Manfred Steiner, from Rhode Island, recently defended his dissertation successfully at Brown University in Providence.
Mr Steiner cherishes this degree because it is what he always wanted – and because he overcame health problems that could have derailed his studies.
“But I made it, and this was the most gratifying point in my life, to finish it,” he said at his home in East Providence.
As a teenager in Vienna, Mr Steiner was inspired to become a physicist after reading about Albert Einstein and Max Planck.
He admired the precision of physics.
But after the Second World War, his mother and uncle advised him that studying medicine would be a better choice in turbulent times.
He earned his medical degree from the University of Vienna in 1955 and moved to the United States just a few weeks later, where he had a successful career studying blood and blood disorders.
Mr Steiner studied haematology at Tufts University and biochemistry at the Massachusetts Institute of Technology before becoming a haematologist at Brown University.
He became a full professor and led the haematology section of the medical school at Brown from 1985 to 1994.
Mr Steiner helped establish a research programme in haematology at the University of North Carolina, which he directed until he retired from medicine in 2000 and returned to Rhode Island.
He and his wife Sheila, who is 93, have been married since 1960.
They have two children and six grandchildren.
He will celebrate his 90th birthday this month.
Mr Steiner found medical research satisfying, but it was not quite the same as his fascination with physics.
“It was something like a wish that was never fulfilled, that always stuck in the back of my head,” he said.
“I always thought, you know, once I’m finished with medicine, I really don’t want to spend my life just sitting around and maybe doing a little golfing or doing something like that. I wanted to keep active.”
At the age of 70, he started taking undergraduate classes at Brown, one of the Ivy League universities.
He was planning to take a few courses that interested him, but by 2007, he accumulated enough credits to enrol in the PhD programme.
Physics professor Brad Marston was sceptical when Mr Steiner entered his quantum mechanics class.
Prof Marston had taught graduate students in their 40s, but never in their 70s.
Then he realised how serious Mr Steiner was about the subject and how hard he worked.
Prof Marston became Mr Steiner’s adviser for his dissertation.
“He has written many papers in medical science, more papers than I’ve written in physics. He already had a scientific way of thinking that younger students have to develop,” Prof Marston said this week.
“And any research problem that’s worth its salt, you’re going to run into roadblocks. If you let obstacles discourage you, you won’t get anywhere.
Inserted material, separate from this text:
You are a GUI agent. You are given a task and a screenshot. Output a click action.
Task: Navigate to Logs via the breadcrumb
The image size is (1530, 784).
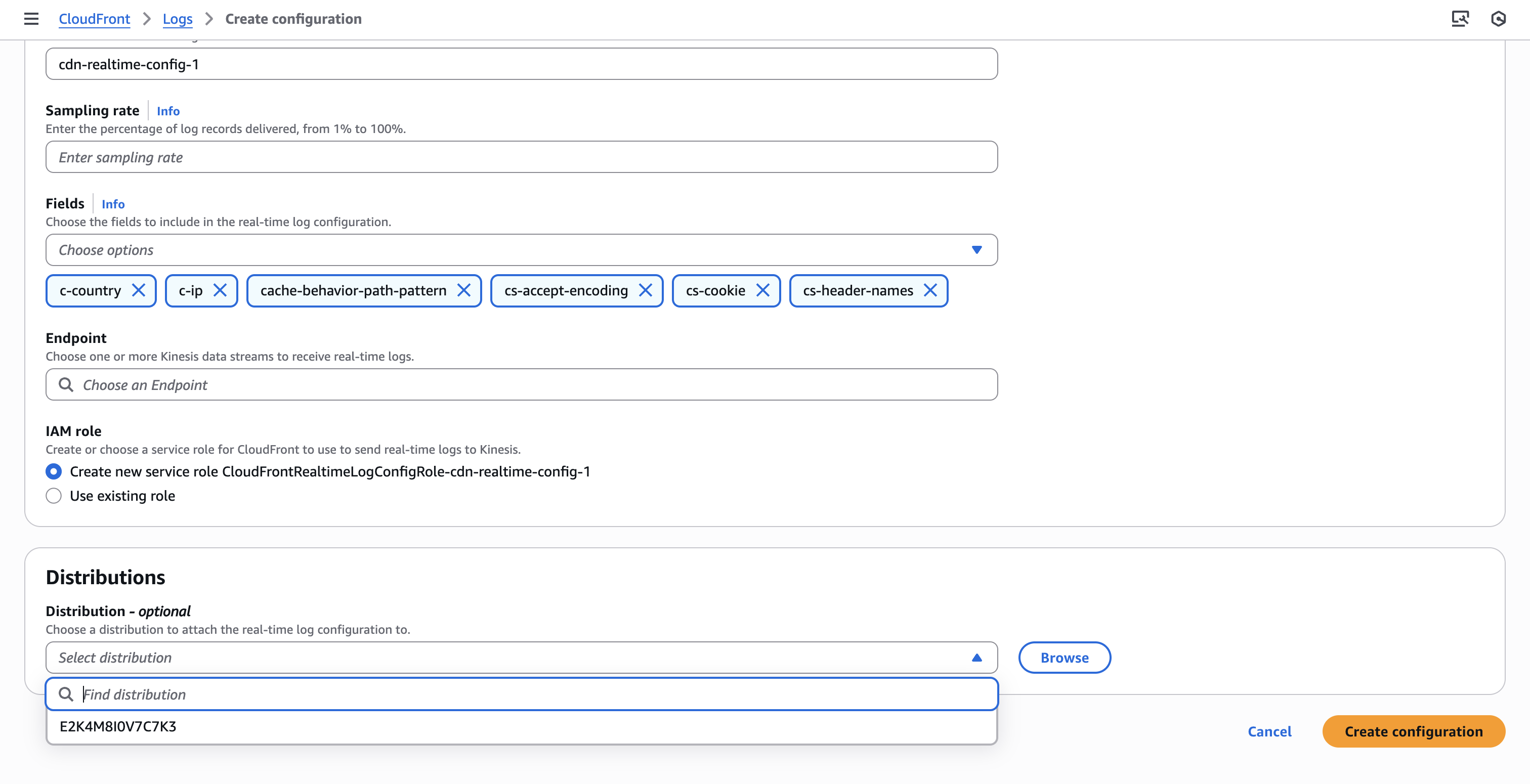click(x=178, y=18)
One thing that’s really true about Manfred is he perseveres.”
Mr Steiner defended his dissertation in September after recovering from a serious medical condition.
In his dissertation, he explores how electrons within conducting metals behave quantum mechanically and how fermions can be changed into bosons in their behaviour.
He is working with Prof Marston on a paper on bosonisation that they aim to publish.
Mr Steiner now hopes to help professors he befriended during his studies with their research.
“I’m not looking for a paid job. I’m past that,” he said, laughing.
Guinness World Records says a 97-year-old man in Germany in 2008 was the oldest person to earn a doctorate, while news reports describe even older people pursuing such degrees.
Though he is not the oldest, attention has been intense.
Brown University featured Mr Steiner on its website after he earned his PhD, and people across the country contacted him to ask for advice on pursuing their dreams later in life.
Mr Steiner told a 57-year-old aspiring mathematician: “You’re still a youngster, by all means do math.”
He said his advice is: Do what you love to do.
“Do pursue it because later in life you maybe regret it, that you didn’t do that,” he said.
“You wish you could’ve followed this dream.”